Immediately below swivel sub 40 in the housing is an eccentrically weighted sub 42. Eccentric weight sub 42 contains a substantially dense weight that is positioned in an eccentric relation to the longitudinal axis of the housing. This eccentric weight is illustrated in dashed lines in its eccentric position relative to the longitudinal axis of this sub. The position of eccentric weight 44 is on what will be referred to as the bottom portion of the housing and the perforating gun apparatus. Due to the mass of weight 44 being selected as substantially larger than the mass of the adjacent portion of the perforating apparatus housing this weight will cause the housing to rotate to an orientation placing weight 44 in a downwardly oriented direction. This is facilitated by the presence of swivel sub 40. Immediately below eccentric weight sub 42 is an alignment joint sub indicated at 48. Alignment joint sub 48 is used to correctly connect eccentric weight sub 42 with the orienting apparatus and the casing perforating gun so that the bottom portion of the housing will align with outlets of the casing perforating gun and with opposite portions of the orientation apparatus or gun pointer. Alignment joint sub 48 has an adjustment device to provide for accurate relative positioning of these several components.

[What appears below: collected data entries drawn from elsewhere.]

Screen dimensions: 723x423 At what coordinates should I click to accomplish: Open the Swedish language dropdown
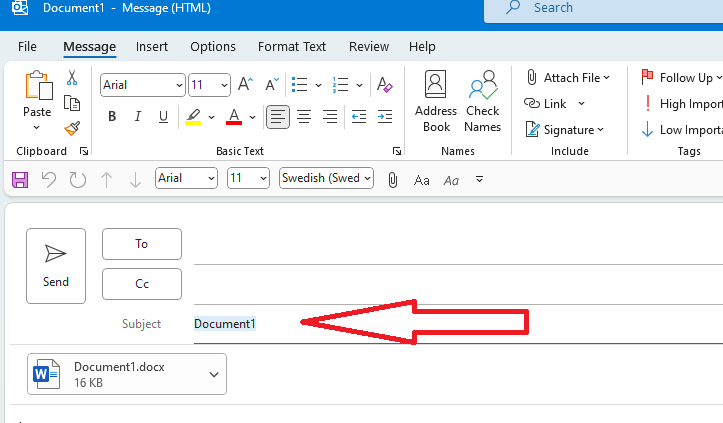click(326, 178)
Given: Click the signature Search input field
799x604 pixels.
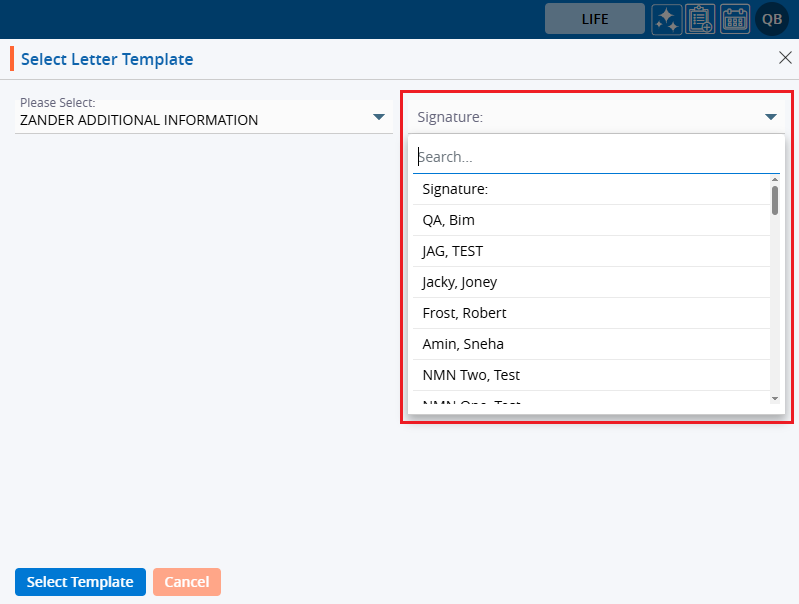Looking at the screenshot, I should pyautogui.click(x=596, y=157).
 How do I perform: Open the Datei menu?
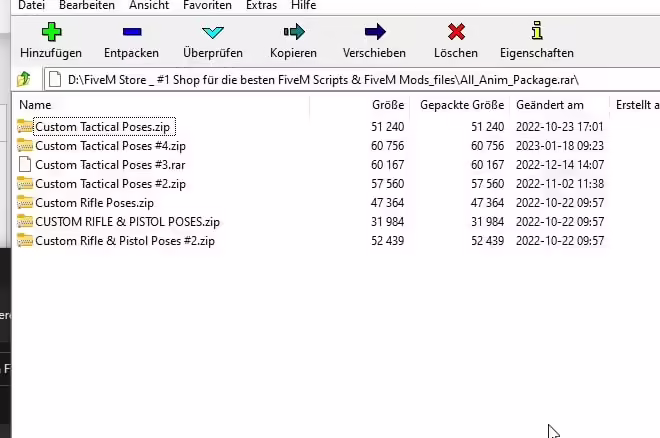32,6
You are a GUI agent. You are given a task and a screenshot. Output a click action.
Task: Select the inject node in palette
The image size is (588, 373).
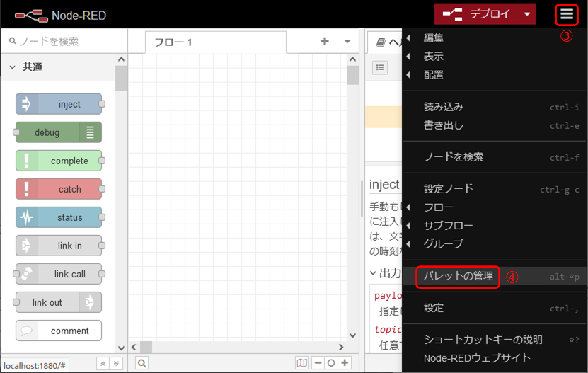point(59,104)
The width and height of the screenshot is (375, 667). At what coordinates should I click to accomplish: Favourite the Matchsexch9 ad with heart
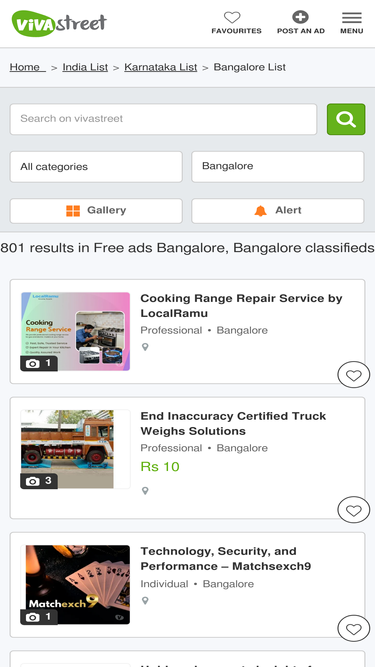pos(353,628)
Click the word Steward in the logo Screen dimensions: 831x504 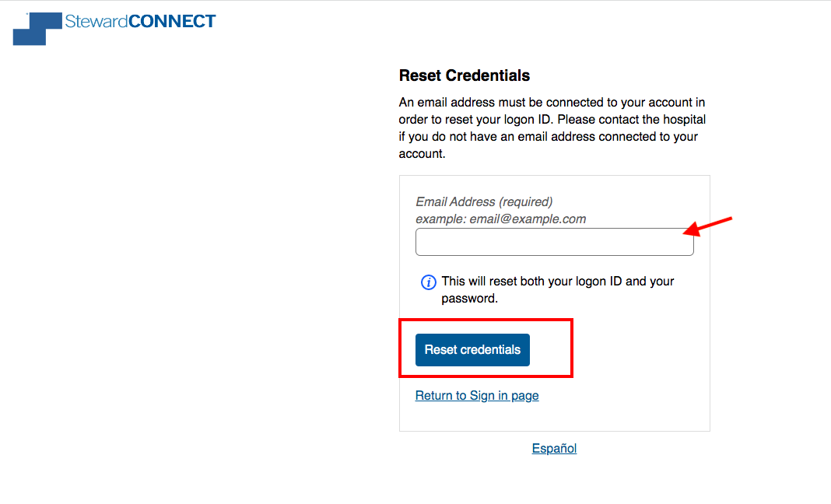pyautogui.click(x=96, y=21)
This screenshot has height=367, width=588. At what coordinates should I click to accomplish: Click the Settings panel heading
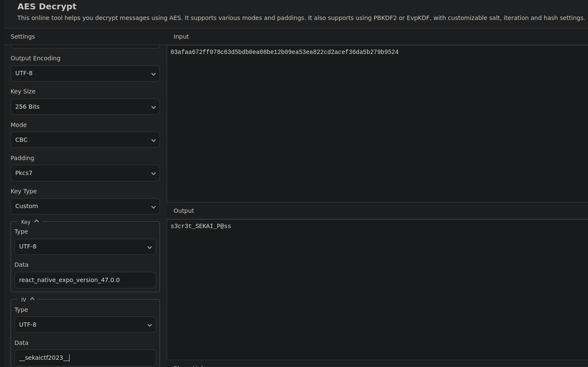pos(22,37)
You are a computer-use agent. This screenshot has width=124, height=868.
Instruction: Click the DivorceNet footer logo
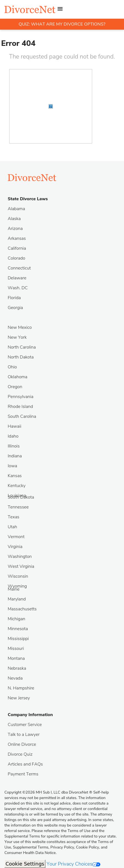click(x=32, y=178)
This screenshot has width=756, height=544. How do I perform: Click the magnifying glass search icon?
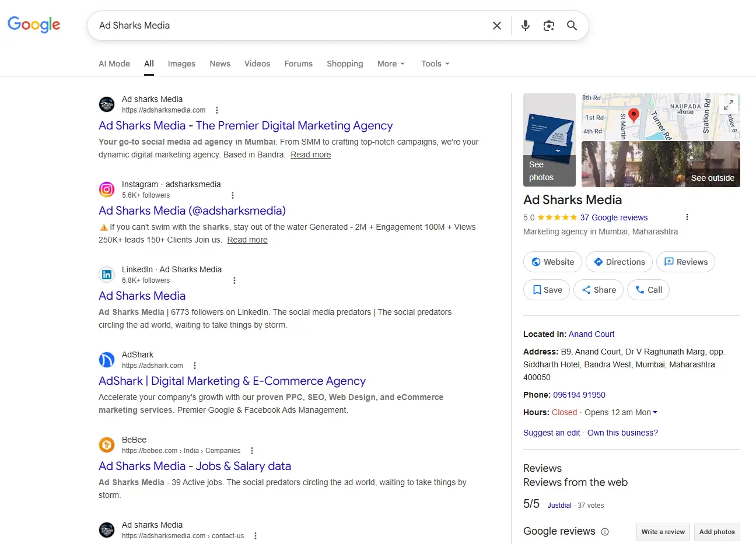[x=572, y=26]
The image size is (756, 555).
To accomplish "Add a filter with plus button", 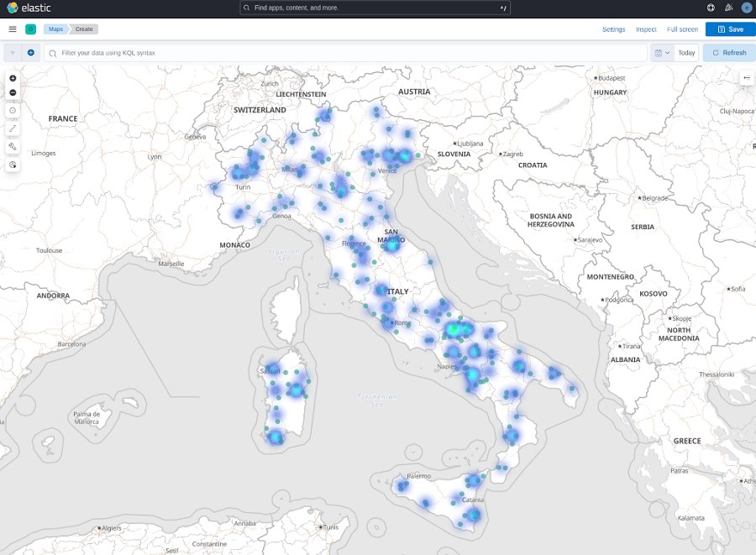I will click(x=31, y=53).
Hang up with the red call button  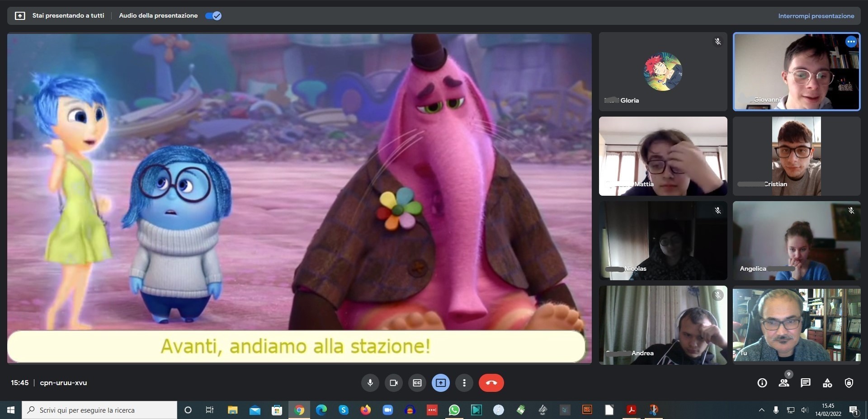pos(491,383)
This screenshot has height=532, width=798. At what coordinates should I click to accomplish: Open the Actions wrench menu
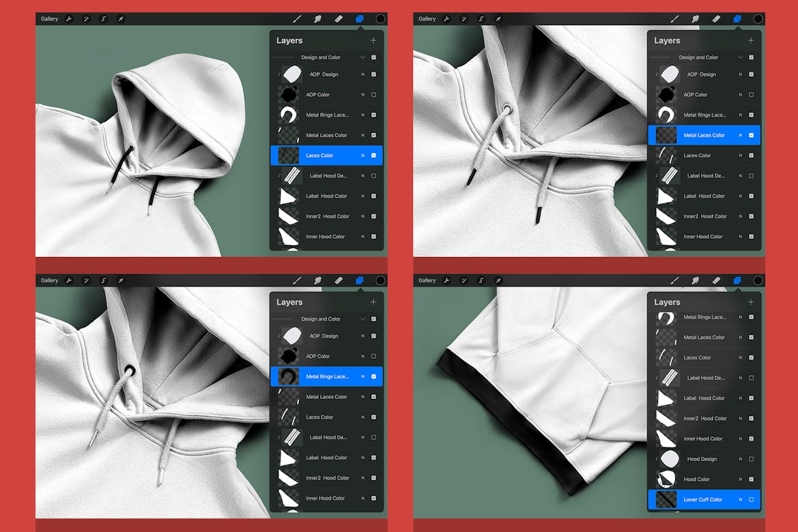[68, 18]

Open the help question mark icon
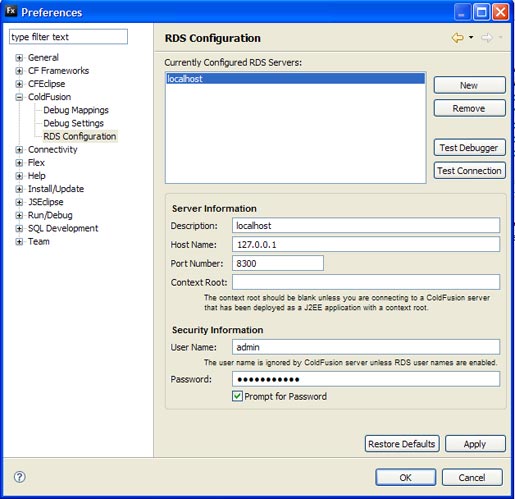[20, 477]
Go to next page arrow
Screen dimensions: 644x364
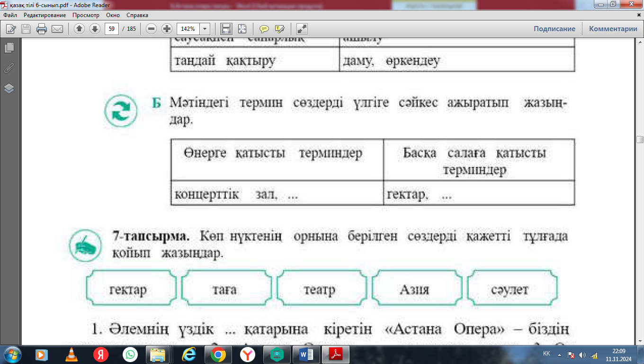(95, 29)
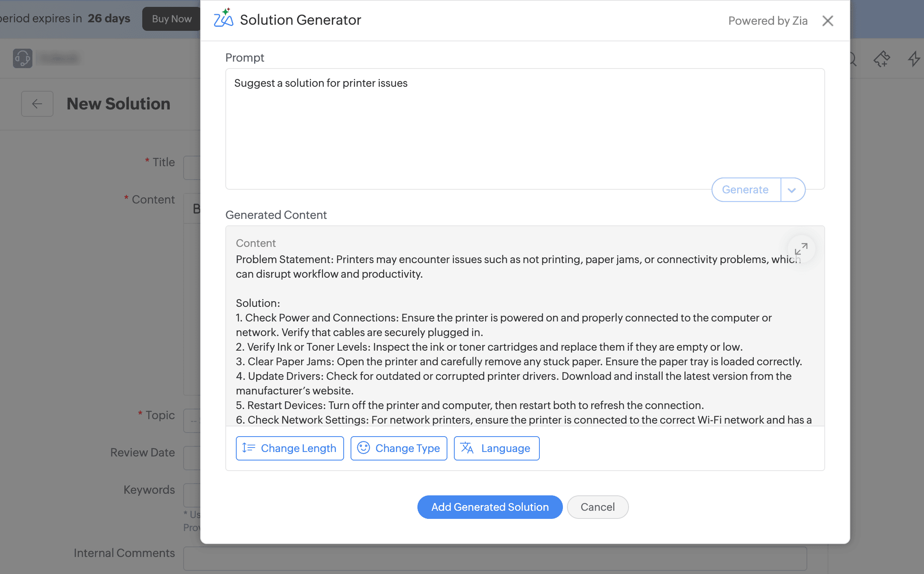The width and height of the screenshot is (924, 574).
Task: Click the Generate button
Action: coord(745,190)
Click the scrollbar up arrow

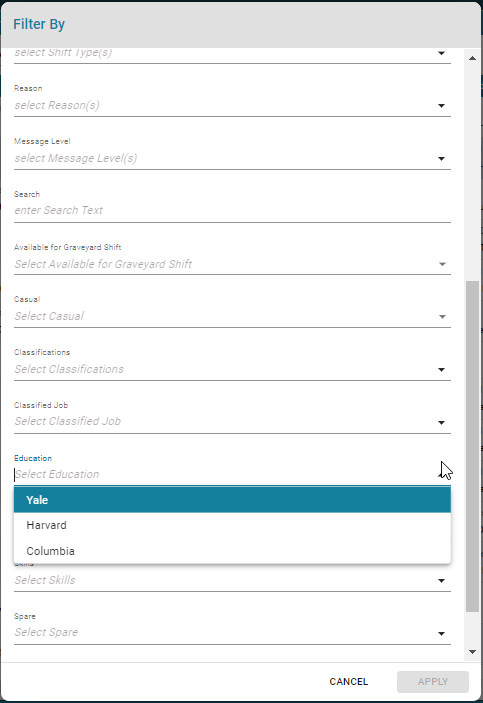472,58
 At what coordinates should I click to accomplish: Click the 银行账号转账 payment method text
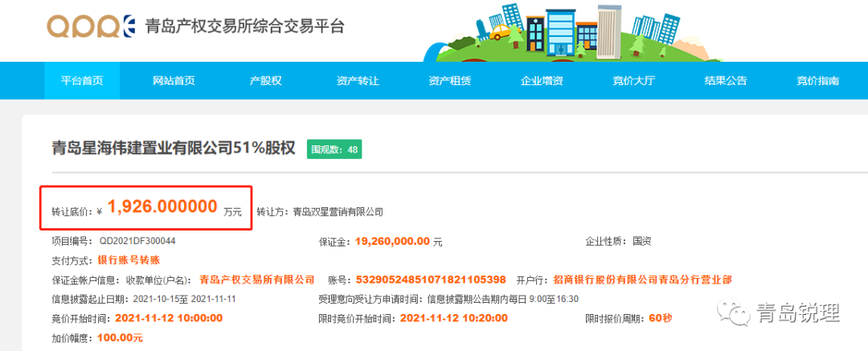[129, 259]
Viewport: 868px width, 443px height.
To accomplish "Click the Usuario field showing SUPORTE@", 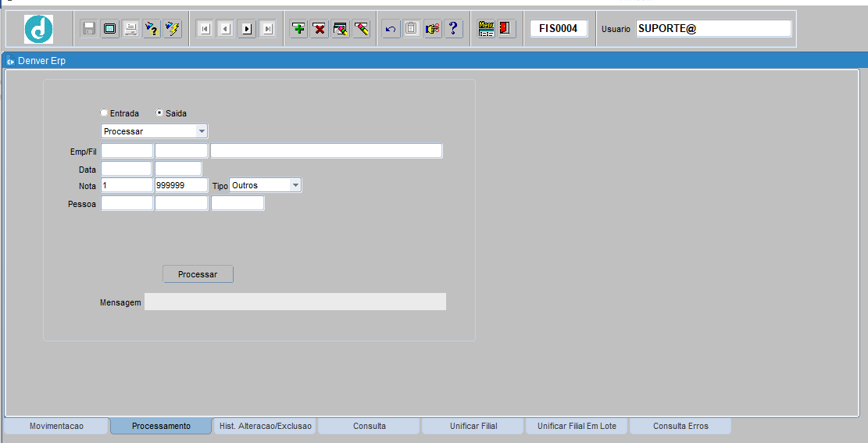I will tap(713, 29).
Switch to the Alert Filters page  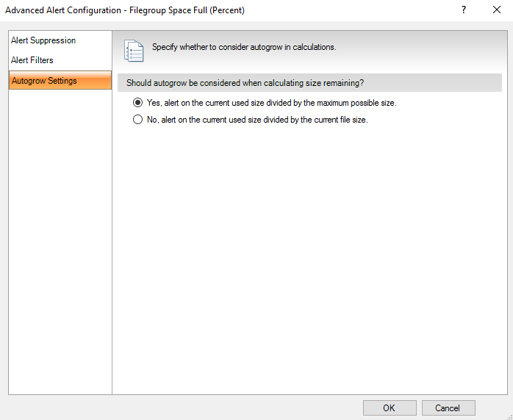click(x=32, y=60)
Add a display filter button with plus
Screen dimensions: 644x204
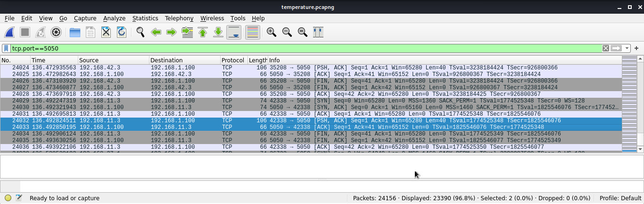coord(636,48)
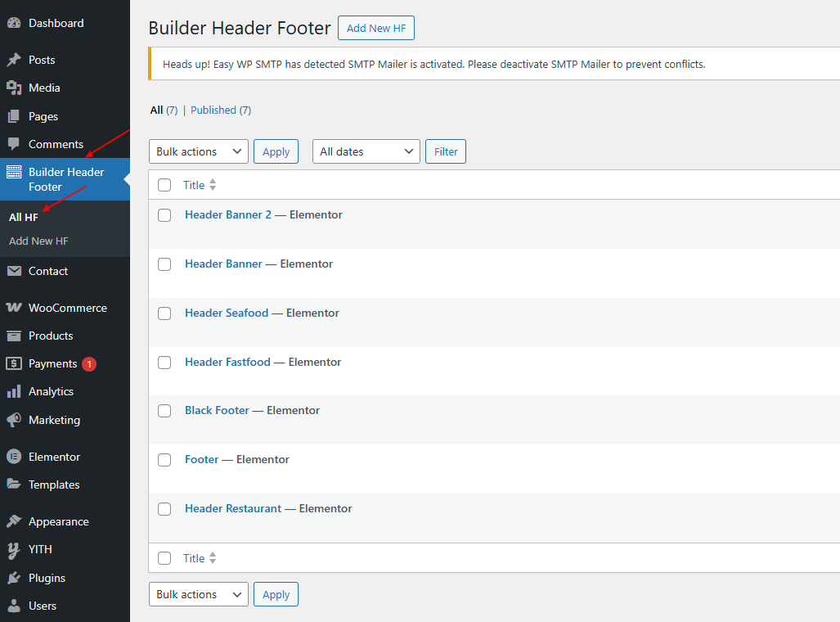Screen dimensions: 840x622
Task: Click the Analytics bar chart icon
Action: click(x=14, y=391)
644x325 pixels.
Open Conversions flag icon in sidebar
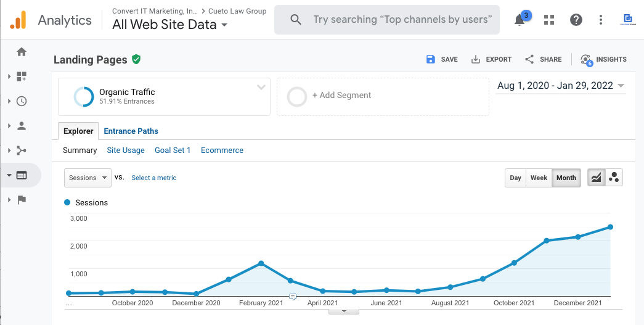(x=22, y=199)
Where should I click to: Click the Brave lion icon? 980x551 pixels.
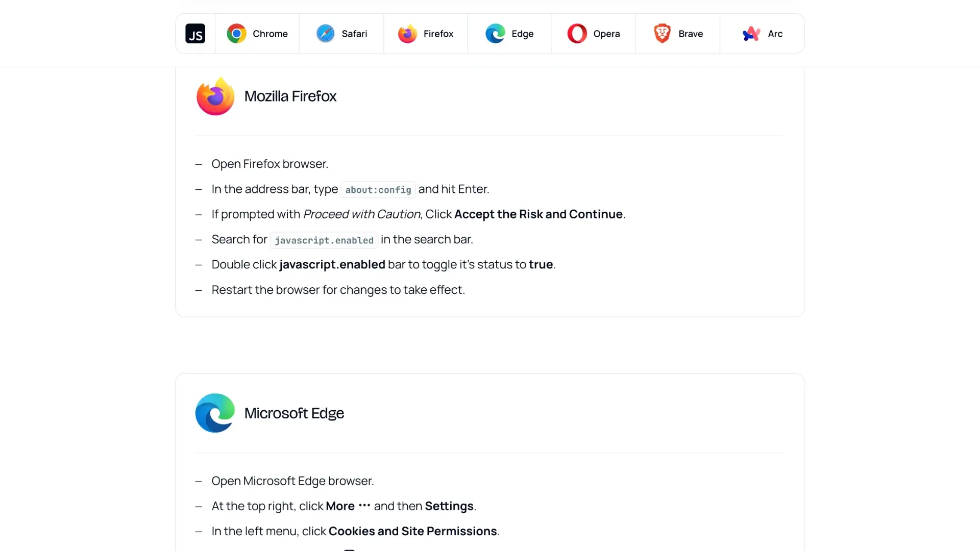click(x=662, y=34)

Connection sub 50 contains a switch circuit which is operably connected with the gun pointer and the casing perforating gun. Immediately below connection sub 50 is orienting apparatus sub 52 which contains a gun pointer arm 54. Pointer arm 54 is pivotally mounted within the housing of this sub as shown in FIG. 7.
Briefly referring to FIG. 7 pointer arm 54 is mounted by a support block 56 and supported thereon by a pivot pin 58. A torsion spring 60 acts between an interior position of the housing and pointer arm 54 to urge the arm outward. Pointer arm 54 is retained in a retracted position as shown in solid lines in FIG. 7 by a squib. Squib 62 is supported on a squib mount 64 and a plug 66 within the interior of the housing. Release of pointer arm 54 is achieved by the firing of squib 62 upon the receipt of an electrical command from the associated electrical equipment within service truck 18.
Returning to FIG. 2, immediately below orienting apparatus sub 52 is a connection sub 68 connecting orientor apparatus sub 52 with the casing perforating gun 70. Casing perforating gun 70 contains a plurality of explosive charges as is well known in the art which exit through apertures 72 in the outer wall of the associated housing to perforate the well casing. Arrows are shown at the apertures 72 indicating the direction in which the explosive charges are directed. Immediately below casing perforating gun 70 is a lower roller assembly 74 at the lower end portion of the housing. Lower roller assembly 74 is provided with a plurality of spaced apart rollers as described above with upper roller assembly 30. A pointed end cone 76 terminates the lower end portion of this housing.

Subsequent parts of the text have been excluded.